The Social Security Administration is required to consider pain and the limitations it causes when evaluating a disability claim.
In order to be found disabled and receive Social Security Disability benefits, you must be found to have a severe impairment, or combination of severe impairments. Only if your impairment significantly limits your physical or mental ability to perform basic on-the-job activities can you be considered disabled from working. Your impairment must be able to be determined through medical evidence, and the impairment must reasonably be expected to cause the pain.
Pain and Social Security Disability Determinations
The SSA must consider your subjective symptoms, including pain, in their determination. In addition, the Residual Functional Capacity (RFC) is a measure of what you can still do even with your injury or illness. In determining your RFC, the SSA must establish, through medical evidence, the physical and mental activities that you are able to do in a work setting. This determination of RFC includes a consideration of all symptoms, including pain.
SSA also considers non-medical evidence in assessing the functional limitations of a mental impairment. This includes subjective reports of pain in addition to medical facts, diagnoses and medical opinions based on such facts.

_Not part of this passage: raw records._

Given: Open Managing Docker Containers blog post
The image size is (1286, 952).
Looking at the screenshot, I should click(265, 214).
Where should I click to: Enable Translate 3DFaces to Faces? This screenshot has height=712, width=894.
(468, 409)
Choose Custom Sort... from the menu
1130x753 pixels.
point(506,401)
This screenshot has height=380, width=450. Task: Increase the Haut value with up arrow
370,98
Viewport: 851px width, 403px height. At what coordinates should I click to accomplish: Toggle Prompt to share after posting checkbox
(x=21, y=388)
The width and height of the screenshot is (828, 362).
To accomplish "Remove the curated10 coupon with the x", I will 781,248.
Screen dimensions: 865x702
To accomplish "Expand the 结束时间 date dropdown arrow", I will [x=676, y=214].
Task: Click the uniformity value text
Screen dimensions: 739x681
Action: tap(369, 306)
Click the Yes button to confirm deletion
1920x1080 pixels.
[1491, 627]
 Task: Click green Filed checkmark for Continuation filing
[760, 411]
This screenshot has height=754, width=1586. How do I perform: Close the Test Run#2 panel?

In addition to your testimony of the intensity, persistence and limiting effects of your pain, the SSA will consider:
- Side effects and other symptoms due to medication you take to alleviate pain
- Other treatments you may endure to achieve pain relief
- Factors that aggravate or bring on your pain
- Other factors that may affect your functional limitations due to pain; for example, mental issues such as depression due to chronic pain
Proving Pain in Social Security Disability Claims
Although the SSA is required to consider pain in SSD decisions, proving that a claimant is in disabling pain can be a challenging task. If a patient’s medical files report an MRI showing a bulging disc that is considered objective medical evidence of a physical condition. It can be medically proven.
However, a patient with fibromyalgia has chronic pain that cannot be proven through MRI or blood work or other technology. This claimant needs to provide the SSA with enough information and the type of evidence the SSA needs to determine whether their pain is due to a “medically determinable impairment.”